Thursday, September 22, 2022

Week 2 - Day 2 Thursday Psalm 104 vs 19

 You made the moon to mark the seasons, the sun that knows the hour of its setting.

This is the first day of fall. Yesterday marked the halfway point of the journey of the sun from the longest to the shortest day on Winter Solstice. The day dawns in grayness, a quarter inch of rain has fallen so far today and its cool wetness announces the heat of summer has passed and we can longer expect to see growth in the green and colorful things around us but, rather, a drying preparation for winter. Green will give way to brown and tan but also to the spectacular shades of yellow, orange and red. Walking in the aspens and tamaracks in the hills and down the maple tree-lined streets by the university will give us a palette of colors so intense we are always surprised by what we see. 

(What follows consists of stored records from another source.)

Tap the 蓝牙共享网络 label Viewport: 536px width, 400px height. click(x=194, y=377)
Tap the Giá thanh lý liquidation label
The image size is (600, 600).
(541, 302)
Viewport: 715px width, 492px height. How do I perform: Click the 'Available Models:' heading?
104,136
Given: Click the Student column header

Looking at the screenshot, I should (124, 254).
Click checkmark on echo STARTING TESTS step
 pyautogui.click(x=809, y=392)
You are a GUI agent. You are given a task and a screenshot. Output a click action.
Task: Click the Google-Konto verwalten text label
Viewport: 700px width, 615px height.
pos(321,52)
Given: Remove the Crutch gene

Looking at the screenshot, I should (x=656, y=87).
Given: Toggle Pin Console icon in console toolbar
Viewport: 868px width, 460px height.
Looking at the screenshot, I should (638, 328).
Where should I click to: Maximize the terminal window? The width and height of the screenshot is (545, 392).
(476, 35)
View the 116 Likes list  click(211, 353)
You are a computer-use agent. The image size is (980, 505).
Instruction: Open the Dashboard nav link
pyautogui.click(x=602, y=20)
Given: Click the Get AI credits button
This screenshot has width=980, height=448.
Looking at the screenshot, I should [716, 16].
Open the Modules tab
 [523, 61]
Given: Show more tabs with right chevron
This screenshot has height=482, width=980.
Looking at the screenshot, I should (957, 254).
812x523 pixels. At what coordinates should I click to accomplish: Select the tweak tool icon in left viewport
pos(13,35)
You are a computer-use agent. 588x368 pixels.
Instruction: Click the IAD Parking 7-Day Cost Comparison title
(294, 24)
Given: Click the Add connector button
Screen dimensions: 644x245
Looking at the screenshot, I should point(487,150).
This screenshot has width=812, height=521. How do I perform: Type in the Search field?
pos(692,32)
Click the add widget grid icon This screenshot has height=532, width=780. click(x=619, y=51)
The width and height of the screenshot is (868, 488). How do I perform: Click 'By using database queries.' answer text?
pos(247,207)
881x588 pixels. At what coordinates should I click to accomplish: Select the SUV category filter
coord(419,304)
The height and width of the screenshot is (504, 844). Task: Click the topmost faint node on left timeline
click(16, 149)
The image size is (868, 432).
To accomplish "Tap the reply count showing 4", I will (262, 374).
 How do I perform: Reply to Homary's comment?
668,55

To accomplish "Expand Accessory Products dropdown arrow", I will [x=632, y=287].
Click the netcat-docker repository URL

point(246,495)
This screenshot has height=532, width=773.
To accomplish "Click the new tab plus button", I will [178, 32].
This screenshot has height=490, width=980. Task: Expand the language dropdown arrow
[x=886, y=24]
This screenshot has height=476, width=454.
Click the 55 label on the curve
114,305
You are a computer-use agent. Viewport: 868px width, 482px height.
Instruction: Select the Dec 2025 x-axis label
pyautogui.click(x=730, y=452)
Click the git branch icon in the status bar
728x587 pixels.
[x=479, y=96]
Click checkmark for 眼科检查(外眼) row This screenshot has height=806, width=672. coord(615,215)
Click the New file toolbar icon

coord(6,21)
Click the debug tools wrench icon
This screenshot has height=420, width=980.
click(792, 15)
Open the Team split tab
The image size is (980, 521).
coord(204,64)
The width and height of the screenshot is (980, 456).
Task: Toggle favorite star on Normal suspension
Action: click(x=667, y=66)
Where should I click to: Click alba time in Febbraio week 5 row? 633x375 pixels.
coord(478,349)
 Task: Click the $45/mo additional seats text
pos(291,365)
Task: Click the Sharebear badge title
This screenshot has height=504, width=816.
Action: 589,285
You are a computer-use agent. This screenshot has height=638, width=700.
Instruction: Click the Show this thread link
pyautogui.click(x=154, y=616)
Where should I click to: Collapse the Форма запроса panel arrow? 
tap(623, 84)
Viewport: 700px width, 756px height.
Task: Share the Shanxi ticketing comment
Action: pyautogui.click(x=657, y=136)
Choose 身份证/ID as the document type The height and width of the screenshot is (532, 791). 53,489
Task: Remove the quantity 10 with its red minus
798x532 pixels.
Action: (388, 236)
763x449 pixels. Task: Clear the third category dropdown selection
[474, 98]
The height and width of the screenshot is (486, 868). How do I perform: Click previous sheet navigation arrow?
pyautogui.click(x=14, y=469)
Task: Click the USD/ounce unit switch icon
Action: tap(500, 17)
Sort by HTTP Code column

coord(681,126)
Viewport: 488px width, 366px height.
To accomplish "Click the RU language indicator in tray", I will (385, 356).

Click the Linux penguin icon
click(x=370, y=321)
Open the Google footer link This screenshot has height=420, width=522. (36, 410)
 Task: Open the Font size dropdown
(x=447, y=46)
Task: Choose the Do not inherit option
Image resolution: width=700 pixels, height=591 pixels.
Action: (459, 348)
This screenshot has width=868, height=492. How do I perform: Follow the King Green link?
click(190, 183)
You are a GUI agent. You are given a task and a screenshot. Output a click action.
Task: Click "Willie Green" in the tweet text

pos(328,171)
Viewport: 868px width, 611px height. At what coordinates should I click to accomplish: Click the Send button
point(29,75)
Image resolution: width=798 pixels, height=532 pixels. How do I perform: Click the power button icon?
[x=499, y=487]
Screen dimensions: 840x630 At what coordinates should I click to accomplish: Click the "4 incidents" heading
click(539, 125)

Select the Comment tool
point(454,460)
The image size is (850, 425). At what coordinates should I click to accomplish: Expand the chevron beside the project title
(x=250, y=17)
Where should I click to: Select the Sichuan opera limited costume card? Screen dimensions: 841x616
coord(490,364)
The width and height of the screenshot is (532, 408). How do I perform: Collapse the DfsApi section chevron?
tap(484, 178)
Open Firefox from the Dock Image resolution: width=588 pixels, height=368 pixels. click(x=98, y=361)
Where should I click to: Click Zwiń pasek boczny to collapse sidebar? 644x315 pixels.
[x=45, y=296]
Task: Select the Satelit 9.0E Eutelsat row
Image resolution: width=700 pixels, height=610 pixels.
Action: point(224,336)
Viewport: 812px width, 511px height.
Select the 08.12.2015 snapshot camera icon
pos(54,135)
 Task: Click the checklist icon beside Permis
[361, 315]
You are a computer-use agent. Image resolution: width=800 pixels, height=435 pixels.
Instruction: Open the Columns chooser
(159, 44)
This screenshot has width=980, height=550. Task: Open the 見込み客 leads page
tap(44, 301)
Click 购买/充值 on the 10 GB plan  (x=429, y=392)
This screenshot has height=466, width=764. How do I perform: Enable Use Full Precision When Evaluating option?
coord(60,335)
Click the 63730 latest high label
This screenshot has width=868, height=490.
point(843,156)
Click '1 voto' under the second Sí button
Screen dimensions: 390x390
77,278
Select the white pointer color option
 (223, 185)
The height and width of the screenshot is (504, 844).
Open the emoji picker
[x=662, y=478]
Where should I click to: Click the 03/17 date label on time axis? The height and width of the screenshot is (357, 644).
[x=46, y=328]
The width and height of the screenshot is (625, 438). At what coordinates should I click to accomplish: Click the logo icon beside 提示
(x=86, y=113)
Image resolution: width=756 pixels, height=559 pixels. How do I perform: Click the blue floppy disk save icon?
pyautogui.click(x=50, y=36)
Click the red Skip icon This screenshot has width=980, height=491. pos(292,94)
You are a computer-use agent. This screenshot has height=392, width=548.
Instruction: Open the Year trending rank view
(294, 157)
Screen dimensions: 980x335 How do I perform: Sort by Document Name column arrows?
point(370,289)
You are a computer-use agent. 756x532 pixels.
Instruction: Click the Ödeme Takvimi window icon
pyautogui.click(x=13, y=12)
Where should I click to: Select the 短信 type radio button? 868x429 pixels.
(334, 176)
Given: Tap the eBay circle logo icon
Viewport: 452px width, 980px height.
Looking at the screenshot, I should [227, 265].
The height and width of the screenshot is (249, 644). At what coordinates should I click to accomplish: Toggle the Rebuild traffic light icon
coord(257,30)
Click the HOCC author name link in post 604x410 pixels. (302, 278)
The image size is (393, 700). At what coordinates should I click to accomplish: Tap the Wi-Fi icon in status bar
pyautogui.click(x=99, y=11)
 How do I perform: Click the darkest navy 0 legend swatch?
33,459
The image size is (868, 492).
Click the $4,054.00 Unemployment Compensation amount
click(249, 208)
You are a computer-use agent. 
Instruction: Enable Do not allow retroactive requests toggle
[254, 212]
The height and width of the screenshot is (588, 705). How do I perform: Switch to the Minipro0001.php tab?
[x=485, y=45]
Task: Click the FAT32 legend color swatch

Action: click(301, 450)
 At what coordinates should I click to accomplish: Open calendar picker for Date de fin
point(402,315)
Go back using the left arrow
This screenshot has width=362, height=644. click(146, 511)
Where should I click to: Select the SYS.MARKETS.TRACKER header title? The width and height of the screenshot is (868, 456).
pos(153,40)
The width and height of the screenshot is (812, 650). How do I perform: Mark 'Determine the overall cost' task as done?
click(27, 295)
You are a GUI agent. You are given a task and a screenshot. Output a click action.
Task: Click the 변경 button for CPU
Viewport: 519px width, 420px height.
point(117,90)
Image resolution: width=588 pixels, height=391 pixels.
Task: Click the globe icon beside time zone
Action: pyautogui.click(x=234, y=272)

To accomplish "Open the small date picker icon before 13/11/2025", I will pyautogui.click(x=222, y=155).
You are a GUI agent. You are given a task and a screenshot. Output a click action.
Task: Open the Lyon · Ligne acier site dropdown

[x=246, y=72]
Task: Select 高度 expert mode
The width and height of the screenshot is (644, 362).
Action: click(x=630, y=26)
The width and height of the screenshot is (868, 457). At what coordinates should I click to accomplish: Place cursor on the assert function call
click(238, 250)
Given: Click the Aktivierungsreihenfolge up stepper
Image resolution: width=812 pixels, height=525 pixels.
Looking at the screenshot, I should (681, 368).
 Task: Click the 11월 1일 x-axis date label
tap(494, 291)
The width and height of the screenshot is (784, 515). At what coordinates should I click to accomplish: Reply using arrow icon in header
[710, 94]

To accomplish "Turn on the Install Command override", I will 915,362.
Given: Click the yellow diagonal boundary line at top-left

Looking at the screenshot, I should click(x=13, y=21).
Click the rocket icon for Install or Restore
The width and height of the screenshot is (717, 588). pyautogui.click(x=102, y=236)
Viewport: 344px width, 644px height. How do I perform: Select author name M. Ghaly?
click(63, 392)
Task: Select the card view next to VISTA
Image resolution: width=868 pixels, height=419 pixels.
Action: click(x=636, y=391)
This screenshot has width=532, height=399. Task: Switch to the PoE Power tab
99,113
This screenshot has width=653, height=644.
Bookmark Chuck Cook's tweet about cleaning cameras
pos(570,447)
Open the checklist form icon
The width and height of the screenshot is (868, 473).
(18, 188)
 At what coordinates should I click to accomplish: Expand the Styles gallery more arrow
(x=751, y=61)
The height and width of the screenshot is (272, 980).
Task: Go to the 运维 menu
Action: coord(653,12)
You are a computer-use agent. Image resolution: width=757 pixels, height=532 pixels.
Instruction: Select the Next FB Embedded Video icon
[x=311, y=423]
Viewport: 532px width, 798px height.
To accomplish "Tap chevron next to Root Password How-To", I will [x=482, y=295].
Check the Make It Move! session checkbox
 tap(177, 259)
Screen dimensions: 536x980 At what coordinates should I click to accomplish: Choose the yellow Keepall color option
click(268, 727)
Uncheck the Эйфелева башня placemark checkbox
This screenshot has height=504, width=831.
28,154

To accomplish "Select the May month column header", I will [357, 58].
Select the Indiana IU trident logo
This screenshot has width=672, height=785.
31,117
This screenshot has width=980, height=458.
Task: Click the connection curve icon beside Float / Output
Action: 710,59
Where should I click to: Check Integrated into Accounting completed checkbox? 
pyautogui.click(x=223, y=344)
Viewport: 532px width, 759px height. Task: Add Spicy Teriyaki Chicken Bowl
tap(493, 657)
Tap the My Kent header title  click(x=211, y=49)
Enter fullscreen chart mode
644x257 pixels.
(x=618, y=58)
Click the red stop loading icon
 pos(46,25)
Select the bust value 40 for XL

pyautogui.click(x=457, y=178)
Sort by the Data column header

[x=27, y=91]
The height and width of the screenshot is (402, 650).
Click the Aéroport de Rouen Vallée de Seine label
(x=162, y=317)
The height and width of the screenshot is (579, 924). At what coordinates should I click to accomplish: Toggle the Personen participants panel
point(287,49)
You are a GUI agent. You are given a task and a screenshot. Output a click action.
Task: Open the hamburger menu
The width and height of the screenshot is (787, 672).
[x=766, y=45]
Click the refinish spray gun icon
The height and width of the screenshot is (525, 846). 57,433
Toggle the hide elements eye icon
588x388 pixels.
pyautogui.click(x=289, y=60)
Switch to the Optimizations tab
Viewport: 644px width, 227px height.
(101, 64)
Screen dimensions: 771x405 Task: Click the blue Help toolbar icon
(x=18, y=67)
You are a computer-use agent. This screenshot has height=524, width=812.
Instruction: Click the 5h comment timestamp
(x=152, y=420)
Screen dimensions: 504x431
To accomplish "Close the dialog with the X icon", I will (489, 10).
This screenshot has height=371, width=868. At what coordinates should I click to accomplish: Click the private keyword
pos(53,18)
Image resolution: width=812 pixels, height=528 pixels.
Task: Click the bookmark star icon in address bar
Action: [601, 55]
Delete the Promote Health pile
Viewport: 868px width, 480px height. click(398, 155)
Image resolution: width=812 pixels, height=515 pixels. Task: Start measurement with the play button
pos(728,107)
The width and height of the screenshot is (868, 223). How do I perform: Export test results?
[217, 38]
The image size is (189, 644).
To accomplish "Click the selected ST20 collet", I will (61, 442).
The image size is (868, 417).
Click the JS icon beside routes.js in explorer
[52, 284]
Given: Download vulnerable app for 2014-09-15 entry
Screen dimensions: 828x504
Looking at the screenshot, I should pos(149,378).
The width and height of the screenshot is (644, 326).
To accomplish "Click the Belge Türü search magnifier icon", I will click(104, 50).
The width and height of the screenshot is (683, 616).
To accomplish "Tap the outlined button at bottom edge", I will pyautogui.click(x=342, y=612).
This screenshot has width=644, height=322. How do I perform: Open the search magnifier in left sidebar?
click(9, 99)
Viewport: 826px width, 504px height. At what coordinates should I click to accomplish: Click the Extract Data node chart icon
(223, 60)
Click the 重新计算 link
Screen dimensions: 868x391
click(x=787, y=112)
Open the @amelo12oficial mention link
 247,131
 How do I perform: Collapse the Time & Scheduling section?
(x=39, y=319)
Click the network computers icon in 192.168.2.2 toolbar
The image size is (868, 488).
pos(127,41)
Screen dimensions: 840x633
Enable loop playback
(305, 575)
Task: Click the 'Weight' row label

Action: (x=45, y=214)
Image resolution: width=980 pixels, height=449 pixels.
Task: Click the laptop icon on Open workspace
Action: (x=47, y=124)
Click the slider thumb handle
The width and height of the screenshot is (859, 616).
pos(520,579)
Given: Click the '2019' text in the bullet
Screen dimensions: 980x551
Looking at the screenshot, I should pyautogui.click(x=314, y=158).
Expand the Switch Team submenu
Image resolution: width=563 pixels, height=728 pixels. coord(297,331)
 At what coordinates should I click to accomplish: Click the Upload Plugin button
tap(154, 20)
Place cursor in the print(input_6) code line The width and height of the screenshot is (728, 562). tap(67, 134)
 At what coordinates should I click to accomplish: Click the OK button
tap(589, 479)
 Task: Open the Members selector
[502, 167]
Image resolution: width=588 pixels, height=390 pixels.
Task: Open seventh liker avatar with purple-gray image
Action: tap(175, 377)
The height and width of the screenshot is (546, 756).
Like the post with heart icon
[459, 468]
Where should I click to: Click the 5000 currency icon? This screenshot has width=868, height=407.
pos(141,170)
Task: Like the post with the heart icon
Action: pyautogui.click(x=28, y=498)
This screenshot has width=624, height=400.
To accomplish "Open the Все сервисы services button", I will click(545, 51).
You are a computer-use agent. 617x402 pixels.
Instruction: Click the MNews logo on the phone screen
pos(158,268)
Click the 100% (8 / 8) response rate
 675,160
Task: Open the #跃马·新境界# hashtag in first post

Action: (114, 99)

Psalm 104 is an extended, beautiful psalm of praise of God for the spectacular world we have been gifted. Verse 19 is just one of 35 but it offers some insight to note on this time of the threshold of summer to winter. Today, like most of the world, we measure our days based on the calendar of the sun. Seasons are marked by the passage of the earth around the sun. Summer solstice and winter solstice are the longest and shortest days and the Equinox mark the halfway points of the movement toward the longest and shortest days.  We celebrate the threshold of an old year from to a new one on a day just after the winter solstice when it is possible to conclusively understand the journey from short to long has begun. 

Jews, however, operate under a different calendar that recognizes both the sun and moon as being integrated into measuring and marking the passage of days from one month to the next, from season to season and from the end of one year to the beginning of the next. The calendar of months, however, is based upon a lunar cycle rather than a solunar 12 months in each year model. Today is September 22, 2022 with the year being arbitrarily assigned to what was thought to be the year of the birth of Jesus. Ironically, they got the calculation wrong so the year should be 2027 or 2028. 


Today, however, the Hebrew calendar is 26 Elul 5782 with a starting point in the year 3761 BC which is the commonly accepted date of the creation of the earth. The Jewish new year, Rosh HaShanah falls on the day of the first new moon following the fall equinox. This year that day begins at sunset on 9/25. 

As I review what I have written so far, there does not seem to be much in the way of scriptural reflection. I went down a factual history rabbit hole. That is going to happen to me from time to time because I can be totally amazed at how different peoples observe the passage of time. The point of all this, however, is to embrace the awareness is we live in a created world that operates according to a schedule God established that relies upon the sun which rules the day and the moon which shines the night. The coming and going of the days are marked by the coming and going of the moon and we can take awe in that measurement even if we operate under a different way of measuring in which we watch the moon but measure by the light day. 

Today, the harvest full moon is behind us and on 9/25 we will have a new moon. November 23 will be the date of the first new moon after the mid-way point between fall and winter which will be the formal date of Samhain, the Celtic New Year. For today, however, all of these facts are interesting but what is important beyond all discussion is being mindful of who created the earth out of chaos and set the stars and moon in motion. What is more important of all is the understanding that I was also created from chaos. We all were and our creation is continuing just as the calendar we use to mark our days continues. Wonder is what feels my soul this morning. No wonder as the word for pondering but wonder as in awe. Wonder-filled, awe-filled is the creation that we are in and that is for us.